*Supplied records:*
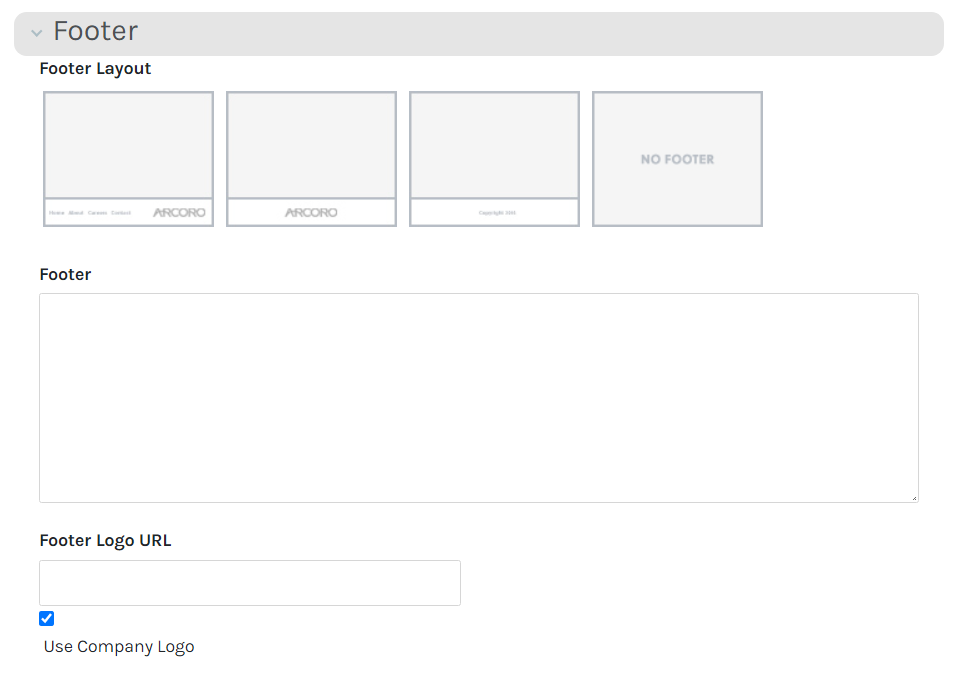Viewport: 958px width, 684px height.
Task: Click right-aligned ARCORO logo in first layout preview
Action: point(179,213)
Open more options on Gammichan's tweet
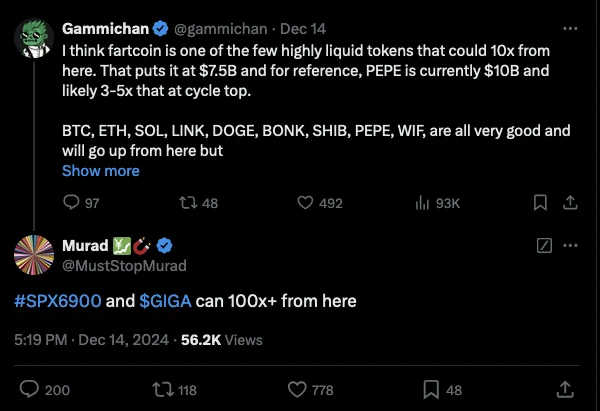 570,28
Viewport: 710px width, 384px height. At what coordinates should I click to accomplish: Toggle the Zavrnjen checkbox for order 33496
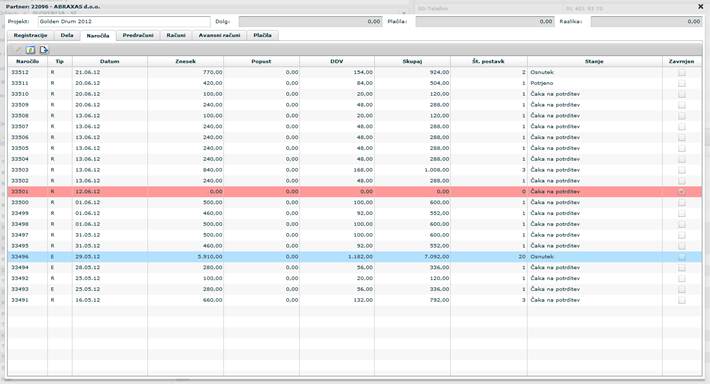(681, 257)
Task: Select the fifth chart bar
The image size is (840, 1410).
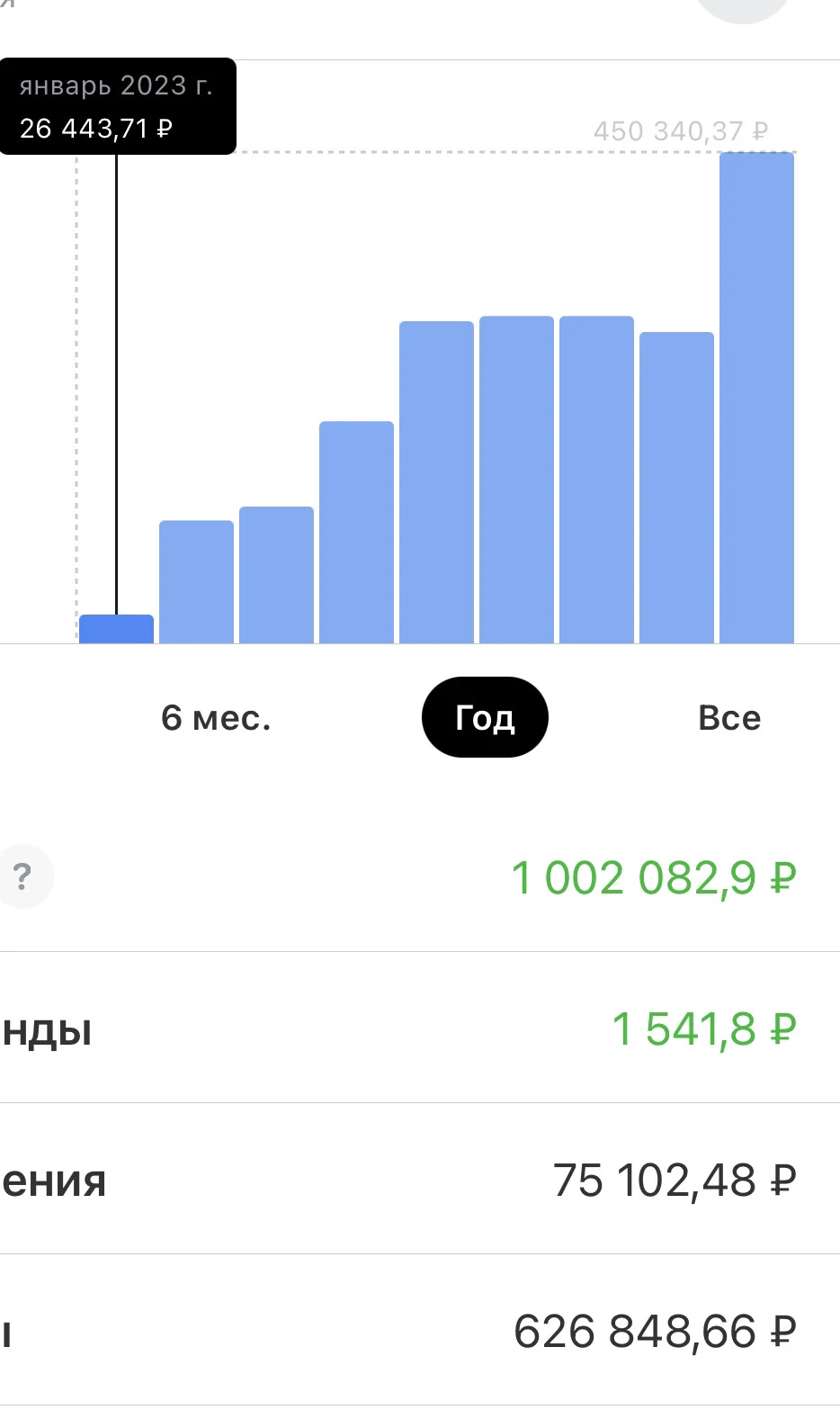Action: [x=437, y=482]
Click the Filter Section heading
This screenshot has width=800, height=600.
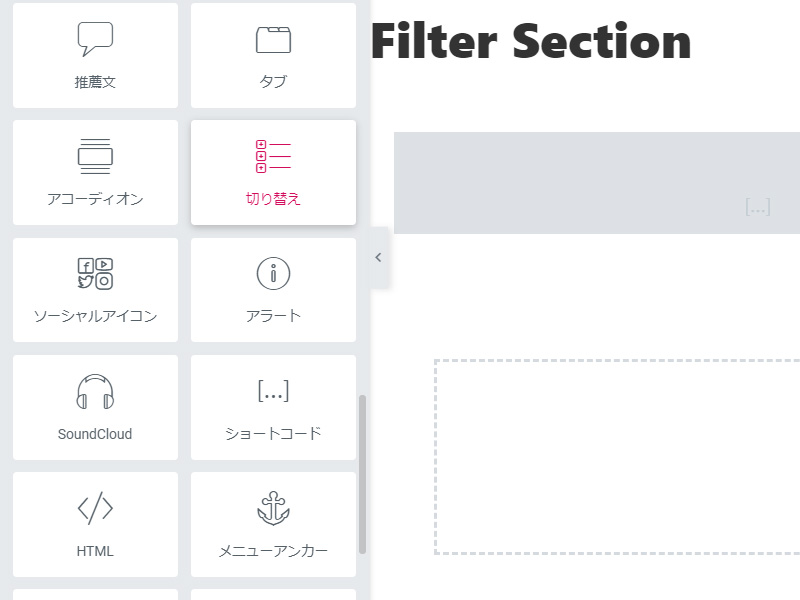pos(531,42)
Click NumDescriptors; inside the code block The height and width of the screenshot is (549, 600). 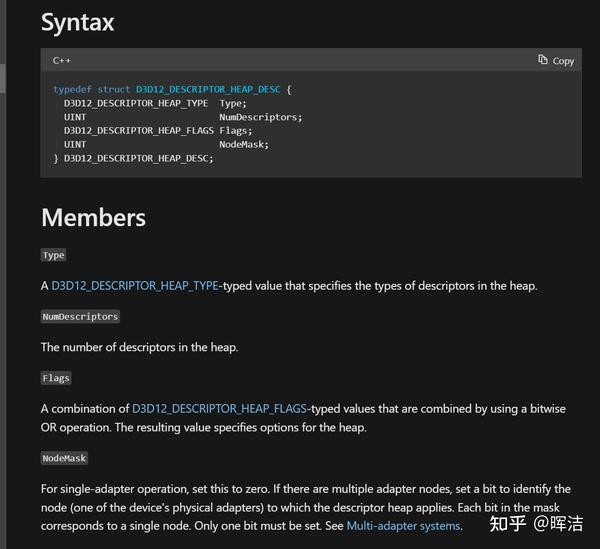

*To do:*
Turn the records above into a numbered list with each line as its own item, skipping blank lines and leaving out the pictures.

*Reply to the exercise:*
1. Viewport: 958px width, 684px height.
2. Task: Click right-aligned ARCORO logo in first layout preview
3. Action: point(179,213)
4. Open more options on Gammichan's tweet
5.  570,28
6. Viewport: 710px width, 384px height. At what coordinates should I click to accomplish: Toggle the Zavrnjen checkbox for order 33496
7. (681, 257)
8. Task: Select the fifth chart bar
9. The image size is (840, 1410).
10. Action: [x=437, y=482]
11. Click the Filter Section heading
12. This screenshot has width=800, height=600.
13. pos(531,42)
14. Click NumDescriptors; inside the code block The height and width of the screenshot is (549, 600). 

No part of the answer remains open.